When creating ALCs, Congress intended to cut back the bulk of cases petitioned to federal appellate courts by equipping certain agencies and departments with their own in-house courts. Congress also intended to introduce specialized courts with the technical knowledge to resolve administrative controversies pertaining to the agency involved. The understanding was that certain administrative disputes comprising of technical or complex policy concerns were best addressed by the agency’s own in-house courts.
Administrative law judges are often legal specialists on an agency’s regulatory affairs, better suited than legal generalists in Article III courts to resolve the affairs of bureaucracies. ALCs are designed to satisfy an agency’s specialized needs, while federal appellate courts are better suited to address administrative matters only when they simultaneously affect issues of constitutional concern.
Con: Administrative Law Courts fail to fix many of the problems they were created to resolve
ALCs seem to provide a host of benefits to a beleaguered Article III court system. However, many of the perceived problems that ALCs were created to resolve still persist to this day. Many federal appellate courts still have overburdened dockets. The legal costs of adjudication for private litigants before ALCs are no cheaper or less time-consuming than federal court cases.
Since nongovernmental parties before an ALC typically lose, those who can afford to appeal a final order (and aren’t prohibited from doing so by the agency) often present their cases before the D.C. Circuit Court anyway. Cases like Lucia v. SEC (2018) and SEC v. Cochran (2022—) have shown that many administrative law judges are unequipped and legally incapable of properly managing select cases entirely in-house, which weakens the specialized knowledge argument.
The Supreme Court is now determining if the both the FTC and SEC’s in-house courts have been violating constitutional norms, including the right to petition an Article III court prior to adjudication before an ALC, the right to trial by jury, separation of powers, and equal application of justice under the law.
In recent decades, while the U.S. Supreme Court has found itself accepting fewer and fewer cases, this was not due to any caseload relief provided by ALC’s.
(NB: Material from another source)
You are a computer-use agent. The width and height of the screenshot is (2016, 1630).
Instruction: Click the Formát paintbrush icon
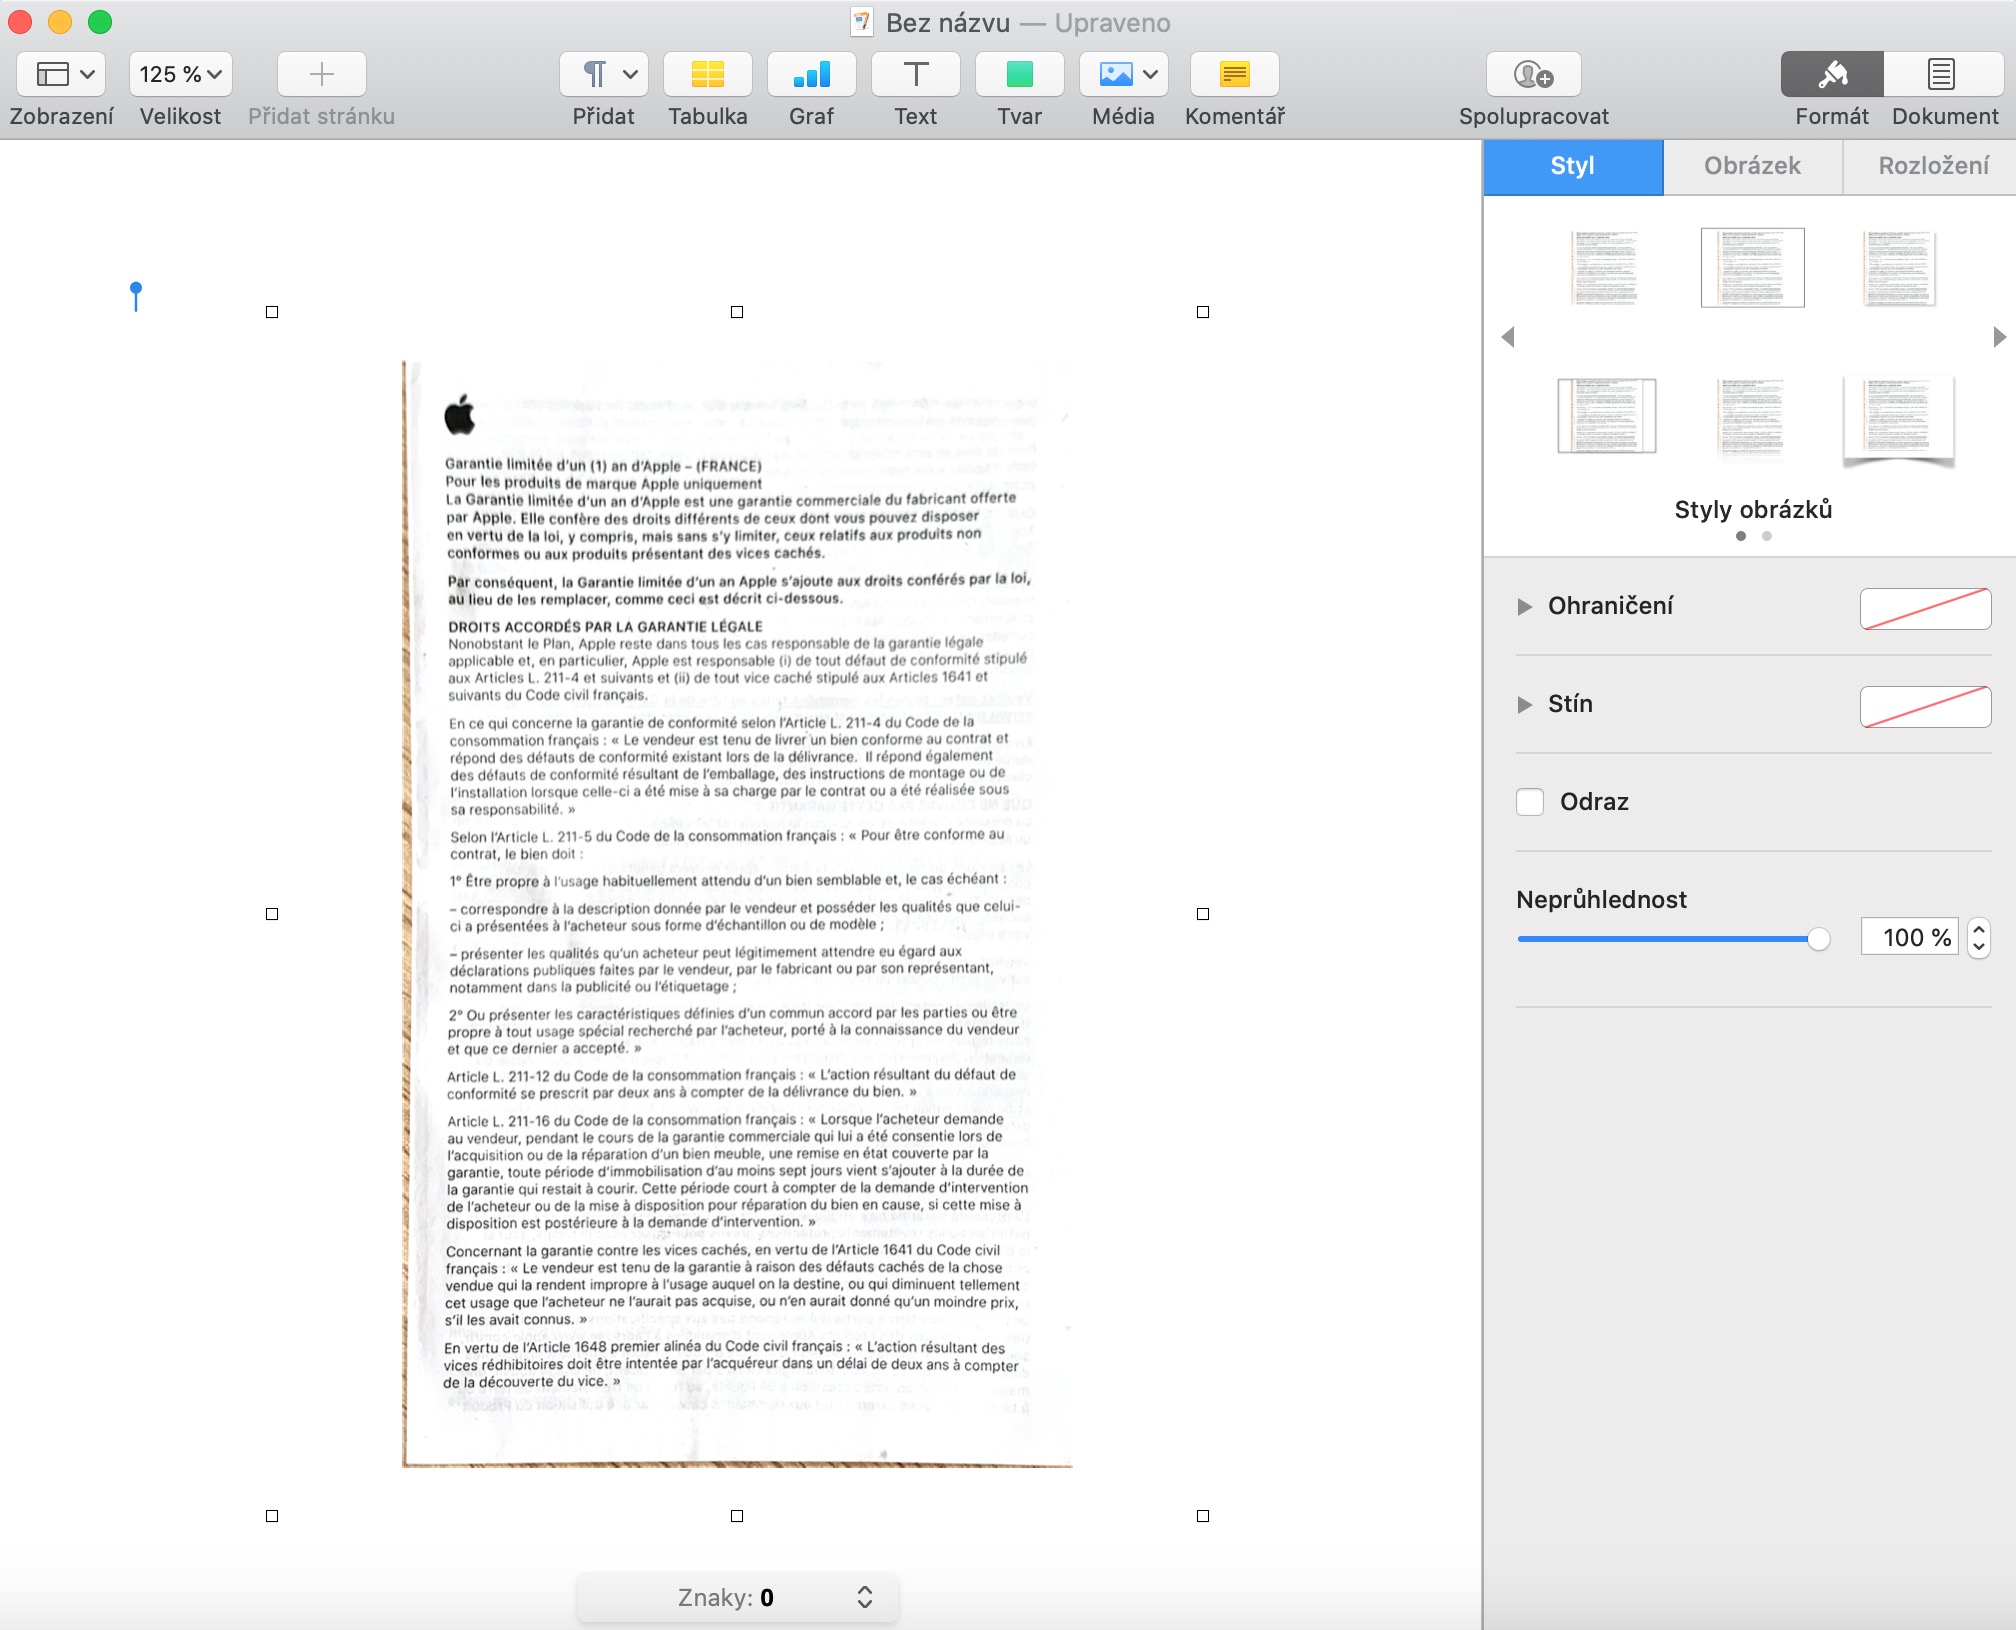[x=1832, y=75]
The Court’s lower caseload stems from a separate trend that emerged during the 1980’s, where the Court once heardover 150 cases per term.
Forty years later, the Court has cut its docket down to an average of 85 cases per term. In fact, 2014 saw the lowest number of annual cases—71—that the Court agreed to hear since World War II. Adam Liptak of the New York Times surmised that the reason for the Court’s declining review in the 80’s is associated with each of the four Justices who were appointed after 1986—Antonin Scalia, Anthony Kennedy, David Souter, Thomas and Ruth Bader Ginsburg—seeming to bear less of an interest in granting certiorari than their predecessors.
With the above in mind, one must consider whether administrative law courts truly serve the purpose that Congress originally intended. Do ALCs provide relief to overburdened Article III courts, or do they only deprive litigants of their freedom of choice? Do ALCs manage cases that Article III courts are ill-equipped to address, or is it the other way around? Only time will tell if the perceived harms outweigh the benefits, as this year will see the Supreme Court address the legality of administrative law courts like never before.